Right then I done some actin’; but, pshaw! anybody can act when he has to. If I’d of overplayed my hand a nickel’s worth he’d of clumb up me like a rat up a rafter and there would of been human reminders all over that neighborhood. Not but what I would have got him eventually, bein’ as I had my side-arms, but I liked Mike and I wouldn’t kill nobody if I was sober.

It happened that he fell right at the feet of the chief’s girl, and when I lifted him up he seen her. But, say, it must have been a shock to him. Her eyes was half shut, her head was throwed back, and she was hissin’ like a rattlesnake. Mike stiffened and sort of pawed at her, but she drawed away just like that other squaw in our dentist office had drawed away from her liege lord and master.

“Waugh! White man heap squaw!” said she, and with that she flirted her braids and turned to the winner of the race. She went up to him and lifted his lip with her thumb like she just had to have another look at his gold tooth, then she smiled up into his face and they walked away together without a glance in our direction.

Mike follered a step or two, then he stopped and stared around at the crowd. It was a big minute for him, and for me, too, and I’ll prob’ly never forget the picture of that pantin’ boy at bay among them grinnin’ barbarians. The curs was yappin’ at his heels, the squaws was gigglin’ and makin’ faces, the bucks was showin’ their teeth and pointin’ at his tears.

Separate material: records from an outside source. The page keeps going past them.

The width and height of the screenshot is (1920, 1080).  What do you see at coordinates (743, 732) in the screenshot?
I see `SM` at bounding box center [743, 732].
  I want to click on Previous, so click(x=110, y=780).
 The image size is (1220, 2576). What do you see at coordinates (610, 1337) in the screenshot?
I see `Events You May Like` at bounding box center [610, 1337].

Mike never said a word. He just stooped down and peeled off his runnin’-shoes, then he throwed ’em as far as he could, right out into the river. “Who the hell would marry a dame like that?” he sobbed. “She’s stuck on his jewelry.”

“Come on, lad,” said I; and I led him to our tent. Then, while he put on his clothes, I saddled the pinto pony and the cream-colored mare, for it was six days to the railroad.